In this morning’s gospel the Risen Lord gives an invitation to his disciples, to ‘come and have breakfast’ but they don’t have any fish. So they go out and do what Jesus tells them, and they catch fish, 153 of them. The disciples don’t recognise Jesus until they catch the fish. When they follow His commands they recognise Him. So, we too must be obedient to Christ, and listen to Him.

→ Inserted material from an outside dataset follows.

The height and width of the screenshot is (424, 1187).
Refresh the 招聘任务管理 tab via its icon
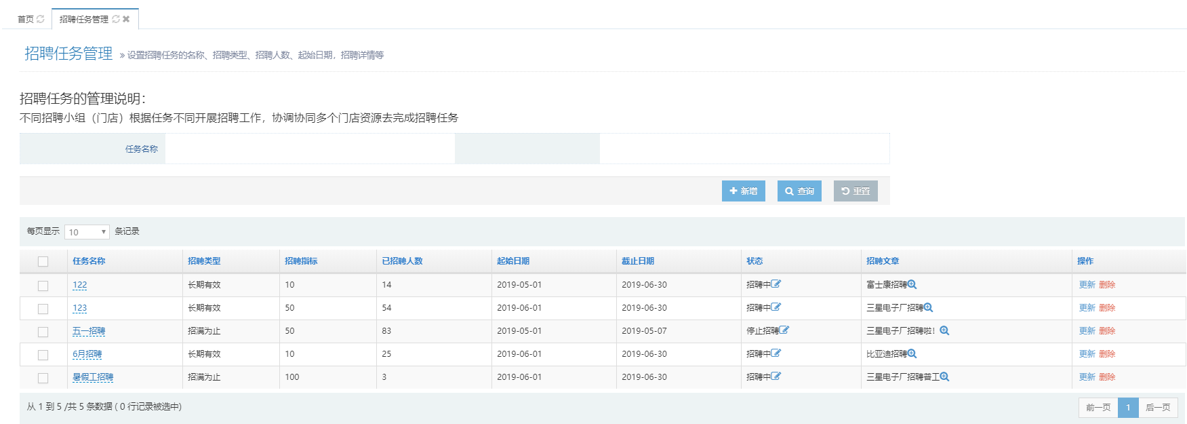116,19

Then Christ feeds his disciples breakfast before asking Peter if he loves him and commanding him to feed his lambs. It’s an important moment. Christ asks Peter the same question three times, ‘Do you love me?’ something which clearly looks back to Peter’s triple denial on the night of Jesus’ arrest before His Passion and Death. His triple denial is effaced by his triple confession. Peter is clearly upset: it’s his conscience at work reminding him of his failure, which leads him to say, ‘Lord you know everything, you know that I love you’. Jesus does not condemn him, he simply reminds Peter, so that he may be encouraged in his task: to feed Christ’s sheep, to be a shepherd, a good Shepherd, and to lay down his life for his sheep after the example of his Lord and Master. This is how Peter is to fulfil Christ’s command, ‘Follow me’. It reminds all of us called as bishops, priests, and deacons, that we too are called to feed Christ’s flock, both with the Sacraments of the Church, but in our teaching of the faith and the example of our lives. It’s important to who we are and what we do. They are Christ’s sheep, not our own. You belong to Christ and it is our duty to care for you and feed you.

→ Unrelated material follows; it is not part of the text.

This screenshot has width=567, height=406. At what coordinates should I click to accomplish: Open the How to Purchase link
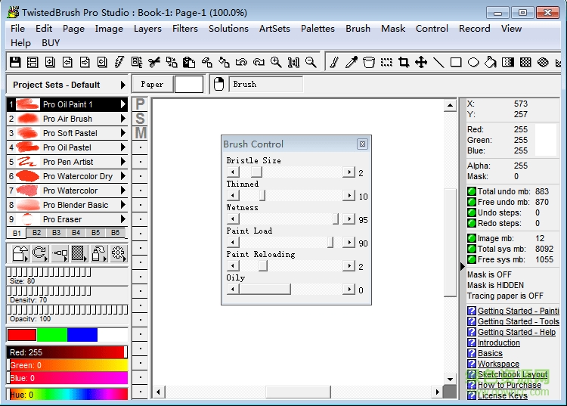click(509, 385)
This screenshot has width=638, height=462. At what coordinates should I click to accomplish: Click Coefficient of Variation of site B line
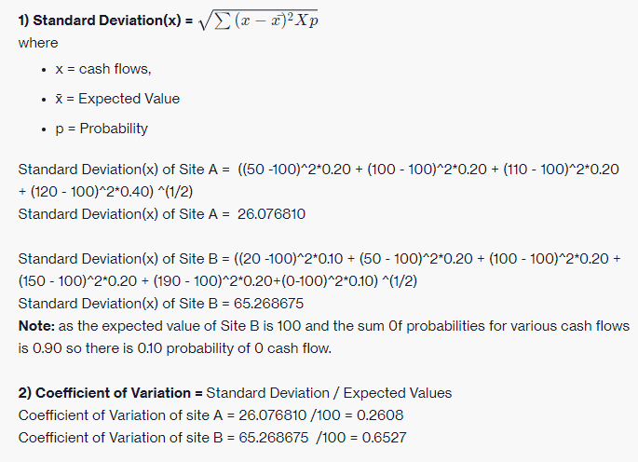(x=212, y=438)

Peter is fed by the Lord before he is called to go and feed others, and to care for them. We too have come here today to be fed by the Lord, to be fed with the Lord, with His Body and Blood, under the outward forms of bread and wine, to share in his divine life, so that we may become what he is, and have a foretaste of heaven. We are fed so that we may go out and feed others, so that we may follow the example of the apostles and not cease teaching and preaching Jesus Christ. When we do this we will give honour and worship to God no different from the heavenly worship we have seen described in this morning’s second reading. This is the heavenly glory of which we have a foretaste here on Earth. We are called to bear witness to our faith in the world, so that it may believe. We are called to be witnesses, regardless of the cost. While we may not face persecution in this country; we are more likely to be faced with indifference, a coldness of heart, which denies the fact that what we are and what we say is important or has value. Yet we are to live lives which proclaim the fact that our life and death have meaning and value through Jesus Christ, who loves us, who died for us, and rose again so that we might have eternal life in Him. It is a gift so precious that we have to share it, we cannot keep it for ourselves. In sharing it, it becomes a greater and more wonderful gift. In sharing it we are preparing for that moment seen by St John when all of creation will sing the praise of God, filled with his love, healed and restored by him.

We are preparing for that moment here and now preparing to be fed by Him, to be fed with Him, looking forward to that time when we and all creation will sing the praise of God the Father, God the Son, and God the Holy Spirit, to whom be ascribed as it most right and just, all might, majesty, glory, dominion, and power, now and forever.